A sessão, que definirá o futuro de nomes como o do ex-presidente Jair Bolsonaro, ganha ares de decisão com a expectativa do voto da ministra Cármen Lúcia, que pode definir a maioria para condenação ou absolvição de alguns dos acusados.
O cenário no momento é de indefinição, com os votos já proferidos indicando divisões na Primeira Turma. Os ministros Alexandre de Moraes, relator do caso, e Flávio Dino já se manifestaram pela condenação de todos os réus pelos crimes apontados pela Procuradoria-Geral da República (PGR). D
ino, contudo, sugere penas mais leves para Augusto Heleno, Alexandre Ramagem e Paulo Sérgio Nogueira.
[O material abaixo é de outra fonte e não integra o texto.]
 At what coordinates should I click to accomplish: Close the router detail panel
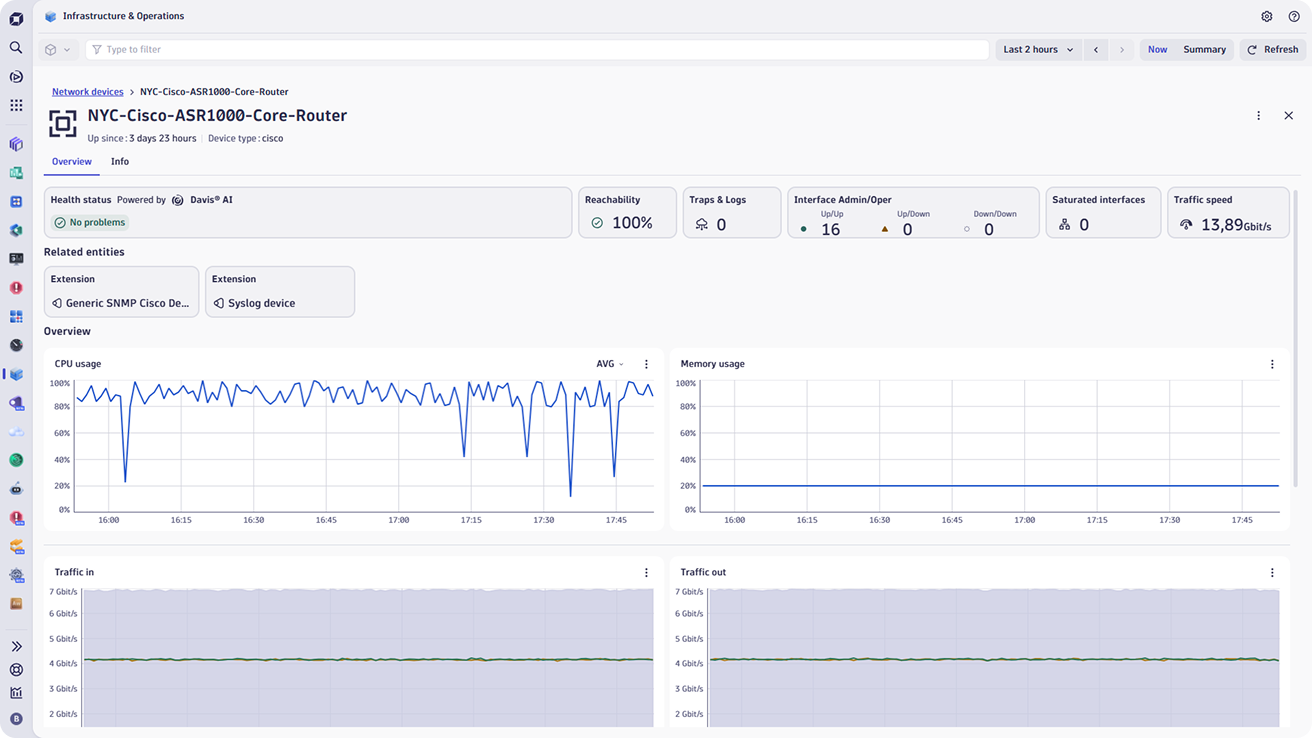coord(1288,116)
A divergência foi aberta por Luiz Fux, que surpreendeu ao absolver seis dos oito acusados e condenar apenas o tenente-coronel Mauro Cid e Walter Braga Netto por tentativa de Abolição do Estado Democrático de Direito. Com isso, os dois são os únicos réus com maioria formada pela condenação por pelo menos um crime.
A sessão desta quinta estava marcada para a manhã, mas foi remanejada pelo presidente da Primeira Turma, Cristiano Zanin, após o voto de quase 14 horas de Fux, que se estendeu pela noite de quarta.
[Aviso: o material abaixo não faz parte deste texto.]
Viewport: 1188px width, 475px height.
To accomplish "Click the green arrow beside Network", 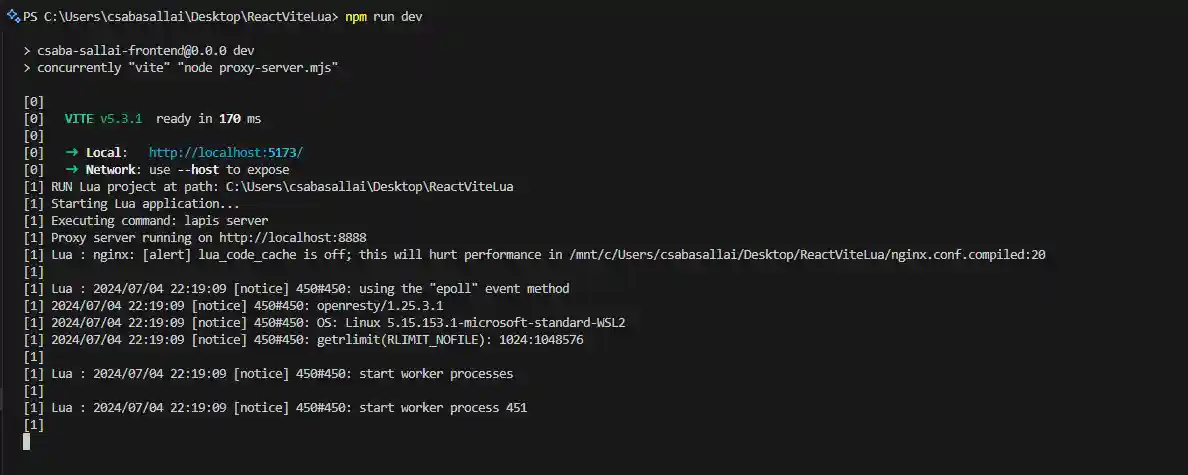I will coord(72,169).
Agora, restam apenas os votos de Cármen Lúcia e Zanin para concluir a análise do mérito das acusações. Em caso de formação de maioria para condenação, o colegiado discutirá a dosimetria das penas.
Votos sobre Bolsonaro dividem a Corte
O placar para o ex-presidente Jair Bolsonaro está em 2 a 1 pela condenação em cinco crimes, incluindo organização criminosa, tentativa de abolição violenta do Estado Democrático de Direito e golpe de Estado. Para Moraes e Dino, Bolsonaro liderou o grupo que planejava a ruptura democrática, com Dino argumentando que tanto o ex-presidente quanto Braga Netto exerciam o comando da organização criminosa e deveriam receber penas mais severas.
Já o ministro Luiz Fux votou pela absolvição de Bolsonaro, considerando que os crimes de golpe de Estado e de abolição do Estado Democrático de Direito pressupõem a derrubada de um governo, o que, no caso de um presidente, configuraria um autogolpe.
Fux também desconsiderou a “minuta do golpe” como prova de plano contra o Estado, afirmando que não há provas de que Bolsonaro tenha tido contato com o documento. A decisão de Cármen Lúcia agora se torna crucial para definir o destino do ex-presidente.